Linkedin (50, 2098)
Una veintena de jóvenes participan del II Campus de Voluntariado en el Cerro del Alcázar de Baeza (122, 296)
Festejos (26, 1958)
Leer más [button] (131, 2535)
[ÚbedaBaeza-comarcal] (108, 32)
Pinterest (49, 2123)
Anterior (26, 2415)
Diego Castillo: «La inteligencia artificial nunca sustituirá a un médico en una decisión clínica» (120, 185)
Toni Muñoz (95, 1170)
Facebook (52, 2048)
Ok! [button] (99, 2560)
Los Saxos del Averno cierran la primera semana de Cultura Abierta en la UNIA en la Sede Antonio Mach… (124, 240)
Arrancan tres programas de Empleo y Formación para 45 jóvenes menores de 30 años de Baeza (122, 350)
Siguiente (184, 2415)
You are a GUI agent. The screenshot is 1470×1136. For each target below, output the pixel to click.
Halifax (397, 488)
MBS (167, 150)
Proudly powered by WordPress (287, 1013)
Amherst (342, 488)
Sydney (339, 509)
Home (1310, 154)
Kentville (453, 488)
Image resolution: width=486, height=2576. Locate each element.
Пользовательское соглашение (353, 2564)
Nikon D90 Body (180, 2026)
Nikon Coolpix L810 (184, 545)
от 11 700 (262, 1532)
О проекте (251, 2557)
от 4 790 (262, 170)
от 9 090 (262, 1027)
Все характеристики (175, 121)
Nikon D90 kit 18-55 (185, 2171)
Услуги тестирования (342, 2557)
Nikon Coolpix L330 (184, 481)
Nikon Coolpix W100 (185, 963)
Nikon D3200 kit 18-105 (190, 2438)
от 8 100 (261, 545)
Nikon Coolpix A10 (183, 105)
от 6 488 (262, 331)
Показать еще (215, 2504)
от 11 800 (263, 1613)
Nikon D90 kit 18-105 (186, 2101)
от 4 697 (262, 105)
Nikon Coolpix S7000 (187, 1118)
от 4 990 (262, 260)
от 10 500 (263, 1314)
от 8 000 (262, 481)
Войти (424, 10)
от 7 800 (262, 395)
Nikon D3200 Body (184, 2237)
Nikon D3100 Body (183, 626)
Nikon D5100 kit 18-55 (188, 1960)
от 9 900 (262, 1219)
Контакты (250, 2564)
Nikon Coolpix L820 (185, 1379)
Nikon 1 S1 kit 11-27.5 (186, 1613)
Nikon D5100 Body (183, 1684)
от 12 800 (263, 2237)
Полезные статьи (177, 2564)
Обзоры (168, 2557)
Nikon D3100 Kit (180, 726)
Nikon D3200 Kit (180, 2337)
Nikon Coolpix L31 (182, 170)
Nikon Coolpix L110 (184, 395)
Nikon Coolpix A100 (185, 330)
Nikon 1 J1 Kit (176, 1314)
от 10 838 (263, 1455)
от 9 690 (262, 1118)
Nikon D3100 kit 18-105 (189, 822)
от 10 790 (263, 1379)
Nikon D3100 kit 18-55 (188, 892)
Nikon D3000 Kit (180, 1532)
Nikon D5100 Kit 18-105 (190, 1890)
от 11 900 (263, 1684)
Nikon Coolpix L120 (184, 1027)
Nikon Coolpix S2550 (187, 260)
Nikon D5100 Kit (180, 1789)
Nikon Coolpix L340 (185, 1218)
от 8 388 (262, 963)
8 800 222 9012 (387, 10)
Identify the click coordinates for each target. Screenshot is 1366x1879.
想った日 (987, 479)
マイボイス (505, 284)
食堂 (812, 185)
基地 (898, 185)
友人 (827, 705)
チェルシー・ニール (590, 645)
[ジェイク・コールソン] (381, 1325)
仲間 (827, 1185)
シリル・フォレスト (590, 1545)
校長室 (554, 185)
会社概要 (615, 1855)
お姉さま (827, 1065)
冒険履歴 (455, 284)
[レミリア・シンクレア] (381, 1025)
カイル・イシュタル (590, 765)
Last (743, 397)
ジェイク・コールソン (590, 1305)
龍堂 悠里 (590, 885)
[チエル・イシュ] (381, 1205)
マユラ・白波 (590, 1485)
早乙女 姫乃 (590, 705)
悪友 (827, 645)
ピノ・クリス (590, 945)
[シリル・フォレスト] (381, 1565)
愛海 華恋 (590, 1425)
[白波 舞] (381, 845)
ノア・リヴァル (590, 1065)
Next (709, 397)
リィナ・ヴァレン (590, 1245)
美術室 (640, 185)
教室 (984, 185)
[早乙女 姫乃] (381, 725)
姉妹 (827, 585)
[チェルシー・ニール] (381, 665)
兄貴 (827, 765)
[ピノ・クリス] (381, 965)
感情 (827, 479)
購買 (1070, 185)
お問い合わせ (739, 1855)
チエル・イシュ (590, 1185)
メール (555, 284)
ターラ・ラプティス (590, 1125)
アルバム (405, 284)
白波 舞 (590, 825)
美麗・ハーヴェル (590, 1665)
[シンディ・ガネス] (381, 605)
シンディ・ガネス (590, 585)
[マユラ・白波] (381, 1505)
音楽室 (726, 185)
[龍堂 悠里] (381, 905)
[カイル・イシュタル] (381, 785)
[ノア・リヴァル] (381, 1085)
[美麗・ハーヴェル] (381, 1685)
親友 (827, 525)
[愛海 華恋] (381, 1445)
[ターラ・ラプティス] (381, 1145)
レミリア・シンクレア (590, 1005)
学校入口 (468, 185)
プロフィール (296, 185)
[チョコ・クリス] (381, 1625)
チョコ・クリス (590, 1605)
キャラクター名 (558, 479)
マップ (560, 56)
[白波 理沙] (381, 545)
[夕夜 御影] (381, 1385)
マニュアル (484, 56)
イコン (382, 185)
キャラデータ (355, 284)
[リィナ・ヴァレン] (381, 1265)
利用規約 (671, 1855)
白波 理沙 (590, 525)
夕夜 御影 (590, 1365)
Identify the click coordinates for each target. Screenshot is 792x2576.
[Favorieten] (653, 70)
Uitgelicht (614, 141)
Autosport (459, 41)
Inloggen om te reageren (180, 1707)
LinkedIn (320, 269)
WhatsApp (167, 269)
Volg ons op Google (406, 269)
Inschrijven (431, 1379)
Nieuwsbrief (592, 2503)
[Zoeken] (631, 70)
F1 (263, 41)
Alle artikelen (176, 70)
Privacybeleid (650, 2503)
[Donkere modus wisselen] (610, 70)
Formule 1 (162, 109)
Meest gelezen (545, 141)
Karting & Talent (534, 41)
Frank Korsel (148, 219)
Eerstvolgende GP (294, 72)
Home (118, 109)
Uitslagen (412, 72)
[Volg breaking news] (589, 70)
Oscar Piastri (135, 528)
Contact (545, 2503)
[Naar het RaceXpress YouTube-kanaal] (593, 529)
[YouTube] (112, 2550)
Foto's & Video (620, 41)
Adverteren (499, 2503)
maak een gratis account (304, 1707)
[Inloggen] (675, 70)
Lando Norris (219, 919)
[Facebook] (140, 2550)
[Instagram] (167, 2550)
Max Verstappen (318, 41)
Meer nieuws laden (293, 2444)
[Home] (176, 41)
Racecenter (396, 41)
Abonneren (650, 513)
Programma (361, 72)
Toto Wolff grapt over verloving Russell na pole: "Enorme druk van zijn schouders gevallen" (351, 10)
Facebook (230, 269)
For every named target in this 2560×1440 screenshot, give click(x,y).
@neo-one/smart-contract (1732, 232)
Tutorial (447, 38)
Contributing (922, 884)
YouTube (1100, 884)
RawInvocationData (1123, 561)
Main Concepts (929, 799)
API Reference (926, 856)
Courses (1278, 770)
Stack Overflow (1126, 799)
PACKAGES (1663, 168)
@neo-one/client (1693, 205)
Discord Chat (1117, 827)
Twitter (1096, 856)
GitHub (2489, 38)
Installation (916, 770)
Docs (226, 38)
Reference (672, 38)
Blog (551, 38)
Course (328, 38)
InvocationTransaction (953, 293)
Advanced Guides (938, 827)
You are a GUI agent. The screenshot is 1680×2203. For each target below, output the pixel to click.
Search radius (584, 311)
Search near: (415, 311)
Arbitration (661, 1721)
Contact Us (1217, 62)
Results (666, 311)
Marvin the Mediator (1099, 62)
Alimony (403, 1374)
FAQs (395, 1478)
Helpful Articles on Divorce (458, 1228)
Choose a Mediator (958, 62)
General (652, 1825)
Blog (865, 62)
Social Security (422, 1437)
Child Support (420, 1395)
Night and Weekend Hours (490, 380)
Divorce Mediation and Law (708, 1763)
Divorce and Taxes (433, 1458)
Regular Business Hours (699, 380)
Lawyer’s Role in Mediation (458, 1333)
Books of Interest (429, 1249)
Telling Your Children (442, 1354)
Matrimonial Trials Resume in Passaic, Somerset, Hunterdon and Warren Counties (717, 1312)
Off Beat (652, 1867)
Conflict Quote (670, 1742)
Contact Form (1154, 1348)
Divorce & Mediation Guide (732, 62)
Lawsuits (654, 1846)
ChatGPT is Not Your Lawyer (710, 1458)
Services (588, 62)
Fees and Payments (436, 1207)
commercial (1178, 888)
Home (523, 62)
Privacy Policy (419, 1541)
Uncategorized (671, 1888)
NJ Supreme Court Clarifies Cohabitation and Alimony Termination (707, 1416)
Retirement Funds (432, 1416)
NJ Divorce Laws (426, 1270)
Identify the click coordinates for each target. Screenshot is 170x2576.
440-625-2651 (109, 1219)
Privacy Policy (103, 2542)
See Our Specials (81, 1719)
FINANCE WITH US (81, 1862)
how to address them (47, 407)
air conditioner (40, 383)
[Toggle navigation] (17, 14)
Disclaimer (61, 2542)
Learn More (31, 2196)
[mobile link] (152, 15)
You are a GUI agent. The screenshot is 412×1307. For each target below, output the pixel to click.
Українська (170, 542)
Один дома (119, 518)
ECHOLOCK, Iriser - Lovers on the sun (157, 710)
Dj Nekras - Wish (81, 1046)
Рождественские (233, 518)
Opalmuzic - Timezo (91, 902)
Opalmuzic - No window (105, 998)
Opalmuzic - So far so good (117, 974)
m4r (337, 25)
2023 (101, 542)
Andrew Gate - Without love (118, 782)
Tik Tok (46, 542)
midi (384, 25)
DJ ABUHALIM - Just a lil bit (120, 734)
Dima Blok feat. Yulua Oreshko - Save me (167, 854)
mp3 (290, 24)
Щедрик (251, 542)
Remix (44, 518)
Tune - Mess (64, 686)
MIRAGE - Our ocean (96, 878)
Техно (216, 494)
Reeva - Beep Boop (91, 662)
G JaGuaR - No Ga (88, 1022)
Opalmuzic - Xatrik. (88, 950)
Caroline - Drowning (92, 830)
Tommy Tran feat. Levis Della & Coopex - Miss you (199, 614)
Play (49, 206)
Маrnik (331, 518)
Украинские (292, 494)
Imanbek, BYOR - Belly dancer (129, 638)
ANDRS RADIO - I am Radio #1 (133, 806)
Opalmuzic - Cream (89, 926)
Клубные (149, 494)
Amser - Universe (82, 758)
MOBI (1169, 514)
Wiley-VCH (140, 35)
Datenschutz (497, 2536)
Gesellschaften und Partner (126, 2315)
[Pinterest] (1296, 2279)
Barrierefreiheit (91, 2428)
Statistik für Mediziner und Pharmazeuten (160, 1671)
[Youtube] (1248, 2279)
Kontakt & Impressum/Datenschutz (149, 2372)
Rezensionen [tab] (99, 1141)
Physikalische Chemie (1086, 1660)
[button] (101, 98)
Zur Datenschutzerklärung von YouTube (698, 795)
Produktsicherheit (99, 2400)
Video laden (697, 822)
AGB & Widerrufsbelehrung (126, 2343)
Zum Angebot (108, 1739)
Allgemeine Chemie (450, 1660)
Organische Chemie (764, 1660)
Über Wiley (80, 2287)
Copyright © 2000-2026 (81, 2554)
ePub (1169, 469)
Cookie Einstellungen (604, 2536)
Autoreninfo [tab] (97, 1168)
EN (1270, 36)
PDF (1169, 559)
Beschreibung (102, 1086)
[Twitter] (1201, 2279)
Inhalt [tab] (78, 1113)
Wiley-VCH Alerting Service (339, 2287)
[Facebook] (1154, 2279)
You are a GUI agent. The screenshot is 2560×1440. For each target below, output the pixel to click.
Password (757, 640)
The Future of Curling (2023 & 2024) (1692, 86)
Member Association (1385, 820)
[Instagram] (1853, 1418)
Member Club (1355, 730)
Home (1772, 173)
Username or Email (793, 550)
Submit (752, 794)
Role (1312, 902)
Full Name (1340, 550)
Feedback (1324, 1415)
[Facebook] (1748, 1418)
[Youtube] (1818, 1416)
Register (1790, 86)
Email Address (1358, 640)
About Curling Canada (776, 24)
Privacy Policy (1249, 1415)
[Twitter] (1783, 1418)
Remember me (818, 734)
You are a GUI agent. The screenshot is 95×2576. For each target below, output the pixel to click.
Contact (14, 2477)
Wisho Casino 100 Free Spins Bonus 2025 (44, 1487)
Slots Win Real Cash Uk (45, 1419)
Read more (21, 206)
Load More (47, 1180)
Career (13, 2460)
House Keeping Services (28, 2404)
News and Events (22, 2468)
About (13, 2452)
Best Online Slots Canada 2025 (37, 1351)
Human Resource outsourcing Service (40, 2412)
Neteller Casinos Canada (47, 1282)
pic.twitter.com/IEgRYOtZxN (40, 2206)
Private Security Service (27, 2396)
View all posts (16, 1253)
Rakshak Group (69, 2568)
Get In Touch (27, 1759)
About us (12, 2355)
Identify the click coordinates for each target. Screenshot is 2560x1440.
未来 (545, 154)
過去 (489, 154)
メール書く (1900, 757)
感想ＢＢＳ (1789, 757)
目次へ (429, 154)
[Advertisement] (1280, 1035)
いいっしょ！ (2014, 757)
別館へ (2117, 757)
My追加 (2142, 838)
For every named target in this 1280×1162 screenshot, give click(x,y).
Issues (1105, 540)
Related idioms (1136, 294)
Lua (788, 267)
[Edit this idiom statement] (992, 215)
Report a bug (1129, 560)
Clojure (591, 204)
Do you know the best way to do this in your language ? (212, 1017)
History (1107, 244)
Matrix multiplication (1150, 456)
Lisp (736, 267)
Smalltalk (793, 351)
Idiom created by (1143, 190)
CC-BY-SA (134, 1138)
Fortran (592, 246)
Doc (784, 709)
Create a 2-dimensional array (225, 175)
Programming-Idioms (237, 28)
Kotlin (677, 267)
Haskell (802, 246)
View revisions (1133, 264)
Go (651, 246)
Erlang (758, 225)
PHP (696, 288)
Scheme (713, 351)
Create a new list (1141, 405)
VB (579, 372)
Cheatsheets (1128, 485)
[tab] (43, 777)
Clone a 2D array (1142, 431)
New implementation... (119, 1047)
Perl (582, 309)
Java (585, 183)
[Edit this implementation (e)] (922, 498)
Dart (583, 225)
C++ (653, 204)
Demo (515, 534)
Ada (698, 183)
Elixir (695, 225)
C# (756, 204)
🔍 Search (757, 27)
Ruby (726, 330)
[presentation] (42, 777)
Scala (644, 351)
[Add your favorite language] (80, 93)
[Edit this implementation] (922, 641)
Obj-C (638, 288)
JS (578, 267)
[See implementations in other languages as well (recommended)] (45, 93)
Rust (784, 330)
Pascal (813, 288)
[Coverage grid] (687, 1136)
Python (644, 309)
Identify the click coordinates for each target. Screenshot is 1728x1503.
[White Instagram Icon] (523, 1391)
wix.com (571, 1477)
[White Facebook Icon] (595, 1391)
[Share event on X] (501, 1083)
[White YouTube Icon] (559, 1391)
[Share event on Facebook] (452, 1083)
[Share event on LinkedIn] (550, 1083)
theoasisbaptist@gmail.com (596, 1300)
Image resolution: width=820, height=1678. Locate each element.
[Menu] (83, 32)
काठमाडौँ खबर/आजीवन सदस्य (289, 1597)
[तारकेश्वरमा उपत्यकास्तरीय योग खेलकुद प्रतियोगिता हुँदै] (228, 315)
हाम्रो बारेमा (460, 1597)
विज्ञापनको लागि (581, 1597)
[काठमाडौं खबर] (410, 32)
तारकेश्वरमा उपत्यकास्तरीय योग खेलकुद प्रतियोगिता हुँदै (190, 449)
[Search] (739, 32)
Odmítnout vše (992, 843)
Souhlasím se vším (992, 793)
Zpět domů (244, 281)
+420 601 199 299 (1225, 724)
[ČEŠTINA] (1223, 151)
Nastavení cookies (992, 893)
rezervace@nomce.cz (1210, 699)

****

_WHAT THIS TASK INVOLVES_
Quote exactly the stretch of lines above that starts at the first one and ends at the line with "Siguiente (184, 2415)", and nothing beyond it.

_RESPONSE TO THE EXERCISE_
Linkedin (50, 2098)
Una veintena de jóvenes participan del II Campus de Voluntariado en el Cerro del Alcázar de Baeza (122, 296)
Festejos (26, 1958)
Leer más [button] (131, 2535)
[ÚbedaBaeza-comarcal] (108, 32)
Pinterest (49, 2123)
Anterior (26, 2415)
Diego Castillo: «La inteligencia artificial nunca sustituirá a un médico en una decisión clínica» (120, 185)
Toni Muñoz (95, 1170)
Facebook (52, 2048)
Ok! [button] (99, 2560)
Los Saxos del Averno cierran la primera semana de Cultura Abierta en la UNIA en la Sede Antonio Mach… (124, 240)
Arrancan tres programas de Empleo y Formación para 45 jóvenes menores de 30 años de Baeza (122, 350)
Siguiente (184, 2415)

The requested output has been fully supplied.